Stated exercise A – Pick out and copy every line of the entries below that contains the word "Open". Case counts.

* START Passage to read *

5.7 Text Mining Threats

5.7 Text Mining Threats

Most of what people do with computers centers on text. Individuals, including criminals and terrorists create, transfer, read, search, edit, and otherwise transform textual information in myriad ways. Text mining technology integrates multiple strategies, including statistical, keyword, grammar-based, and pattern-based, as well as diverse information sources, including linguistic, conceptual, and domain knowledge, to develop text analysis quickly and efficiently for investigations and analyses. As we have seen text mining uses NLP and proprietary algorithms in some cases, coupled with neural-network or vector analyzers for mapping, clustering, and organizing concepts from unstructured documents and other textual data sources.

Information technology, and especially the Web, has changed the concept of war, forensics, defense, and security. The new concepts of cyber crime and terrorism have altered criminal investigations and counter-intelligence. Before, the major task for any criminal investigation and intelligence activity was first to gather the information; today, that information is available. In fact, analysts and investigators are drowning in it. The new enemy of any intelligence activity is the daily avalanche of information that analysts have to collect, read, filter, and report on. Text mining technology offers a solution to this otherwise impossible task. Text mining allows the collection and analysis of raw data from diversified sources within few seconds, sources such as the following:

  • The Web

  • News agencies

  • Press reports

  • CDs

  • E-mails

  • Chat rooms

  • Databases

  • Forums

  • Newsgroups

Using different text mining tools and techniques, it is possible to identify the context of the communication, the thematic relationships between documents. This approach not only allows the capture of the opinions, tastes, truth, and emotions embedded in the data, but also allows the analysts to monitor trends and significant dynamics within the information flow.

* END Passage to read *
* START Input records *

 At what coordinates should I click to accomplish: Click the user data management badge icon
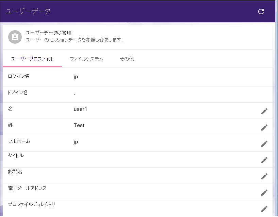[x=15, y=37]
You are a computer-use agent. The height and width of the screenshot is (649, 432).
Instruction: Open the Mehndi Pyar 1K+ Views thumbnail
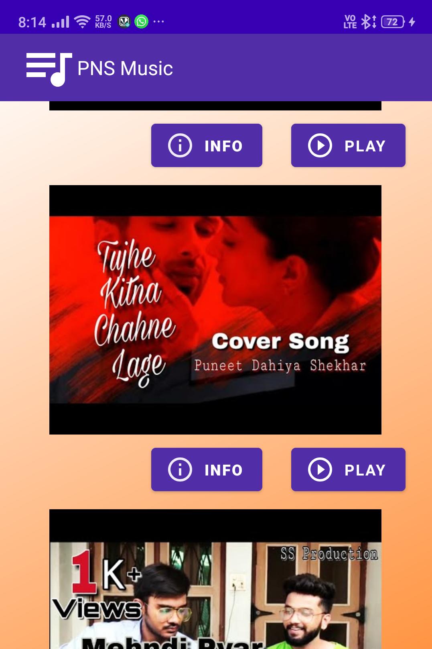pyautogui.click(x=215, y=579)
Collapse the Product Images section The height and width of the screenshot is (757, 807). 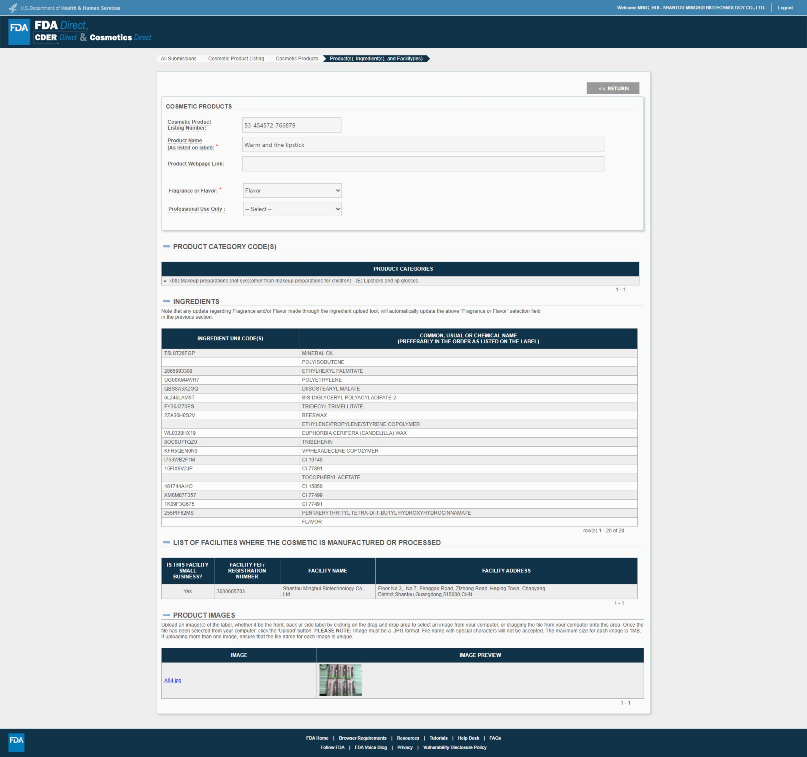point(166,615)
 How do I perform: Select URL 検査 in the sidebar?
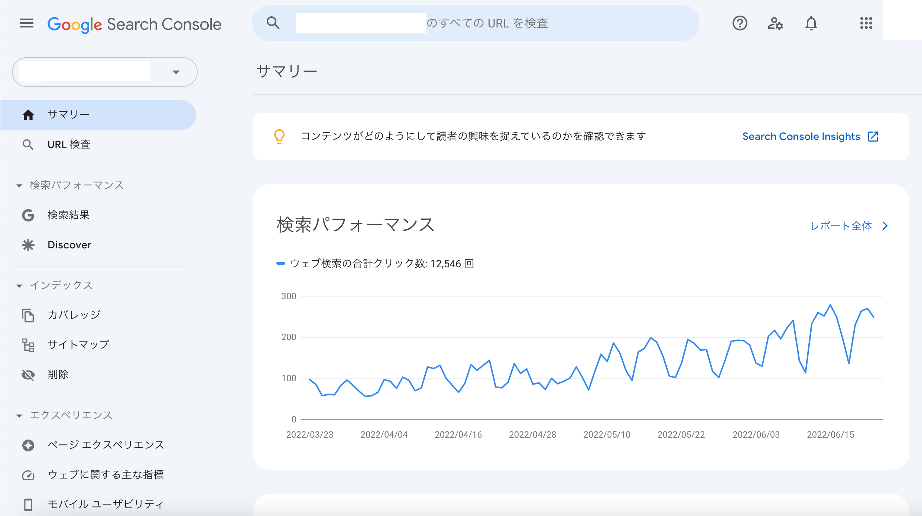[x=98, y=145]
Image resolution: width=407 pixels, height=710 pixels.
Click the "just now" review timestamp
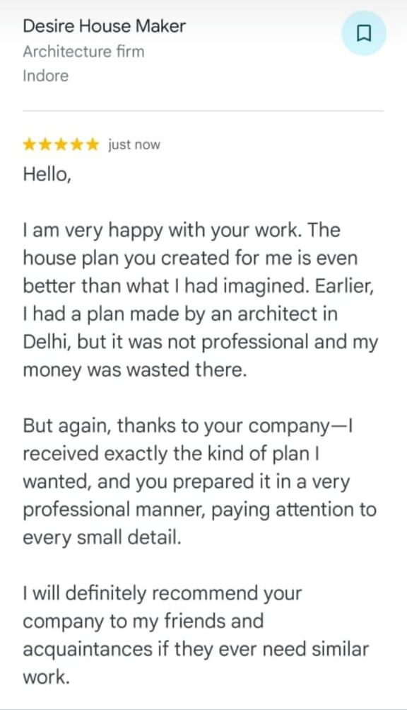coord(134,145)
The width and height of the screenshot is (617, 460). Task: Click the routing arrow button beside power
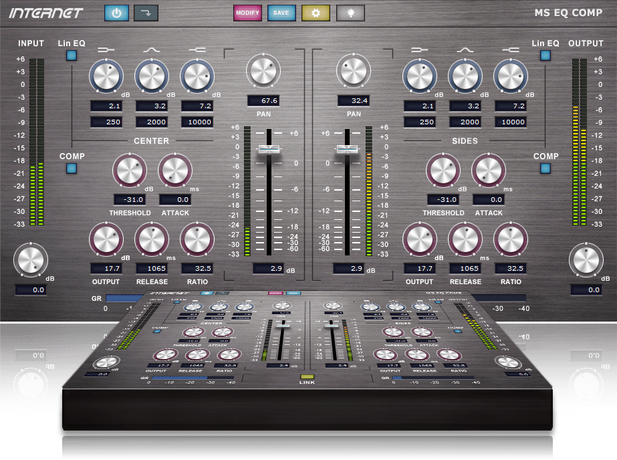[146, 13]
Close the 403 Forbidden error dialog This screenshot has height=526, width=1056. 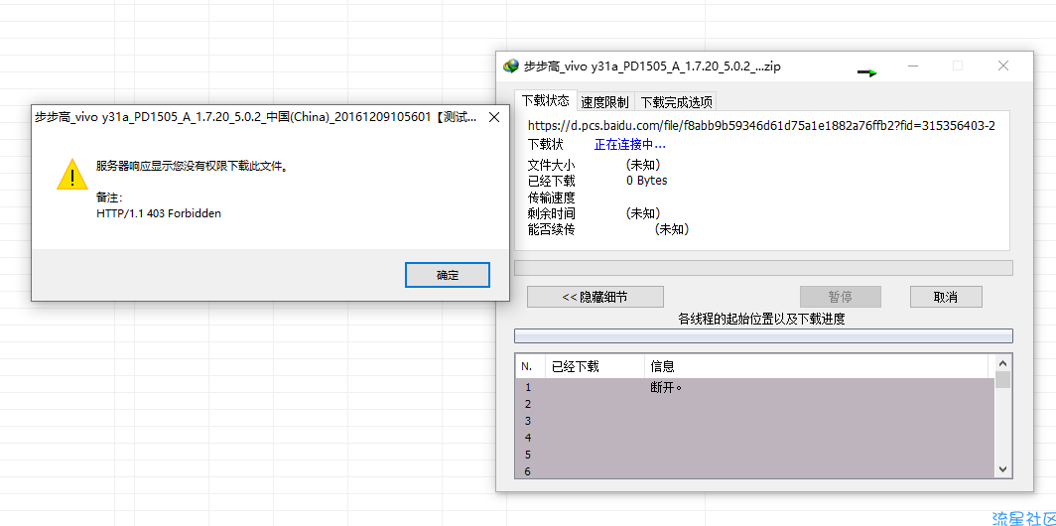493,117
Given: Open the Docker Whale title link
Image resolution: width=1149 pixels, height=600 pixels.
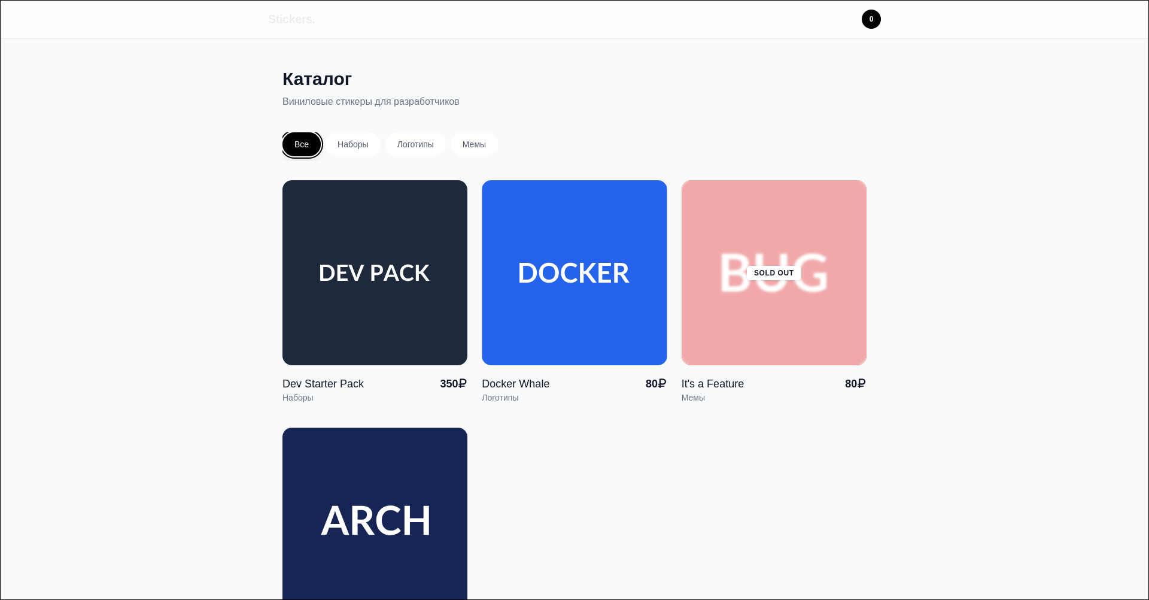Looking at the screenshot, I should pyautogui.click(x=515, y=384).
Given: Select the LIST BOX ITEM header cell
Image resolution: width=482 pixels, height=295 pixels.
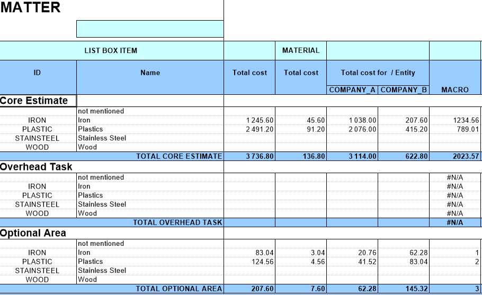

* END Input records *

Stated exercise B – In the passage on text mining threats, what is described as the new enemy of any intelligence activity?

Task response A –
Instruction: Open the Mehndi Pyar 1K+ Views thumbnail
Given: Open the Docker Whale title link

Task response B – The daily avalanche of information that analysts have to collect, read, filter, and report on.